Mexikaner mehrmals aus USA ausgewiesen - Selbstmord

Ein offenbar mehrmals aus den USA ausgewiesener Mexikaner hat am Dienstag in Sichtweite der US-Grenze Suizid begangen. Der 44-jährige Mann aus dem Teilstaat Sinaloa habe sich von einer Brücke 30 Meter in die Tiefe gestürzt, teilten die mexikanischen Behörden mit. Nach Angaben von Zeugen war der Mann sehr verzweifelt, nachdem er dreimal ausgewiesen worden sei.

Der Fall wirft ein Schlaglicht auf die neue rigorose Abschiebepolitik der US-Regierung. Diese hatte erst am Dienstag Regelungen zu Abschiebungen verschärft. So will die Regierung von US-Präsident Donald Trump unter anderem mit großflächigen Razzien gegen illegale Einwanderer vorgehen.
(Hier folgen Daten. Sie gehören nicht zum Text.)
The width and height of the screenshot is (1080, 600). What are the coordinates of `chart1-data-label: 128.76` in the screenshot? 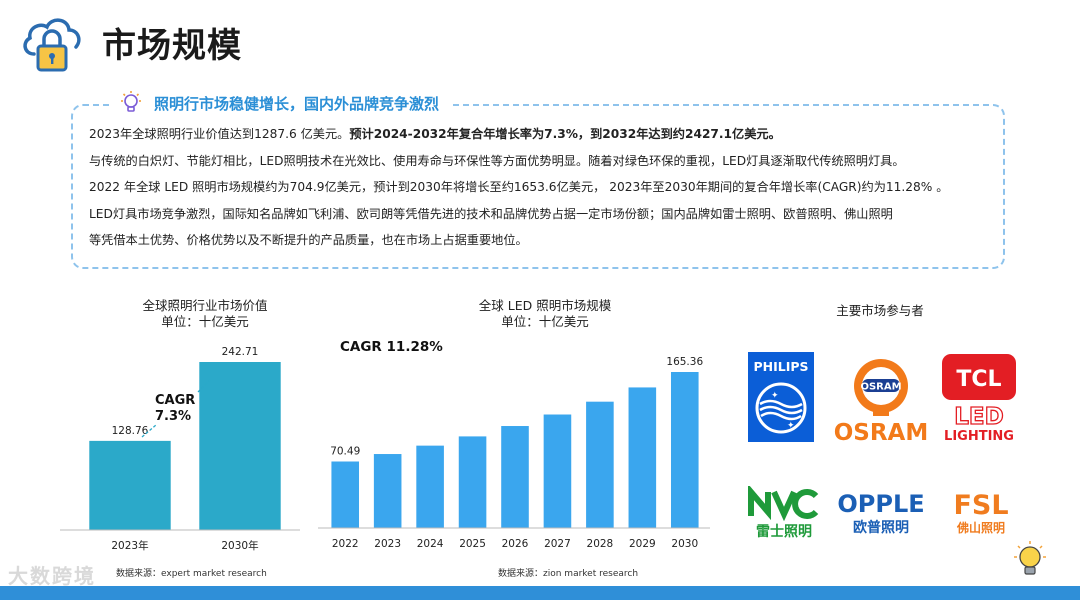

Heimatschutzminister John Kelly erteilte dem Grenzschutz und den Einwanderungsbehörden entsprechende Anweisungen, um deutlich mehr illegale Einwanderer des Landes zu verweisen.

Die Priorität bei den Abschiebungen liegt demnach auf illegal im Land lebenden Menschen, die wegen Verbrechen verurteilt oder auch lediglich angeklagt oder verdächtigt sind. Aber auch andere "Illegale", die unter Präsident Barack Obama nicht sonderlich um ihren Aufenthalt im Land bangen mussten, sollen nun verschärft verfolgt werden. Die oppositionellen Demokraten und Menschenrechtsgruppen verurteilten die Maßnahmen als Politik der "Massenausweisungen".

Kelly ordnete zudem die Einstellung von insgesamt 15.000 neuen Mitarbeitern durch die Grenzschutz- und Einwanderungsbehörden an. Ferner verfügte er, dass sein Ministerium unverzüglich mit der Planung des Baus einer durchgehenden Mauer an der Grenze zu Mexiko beginnt.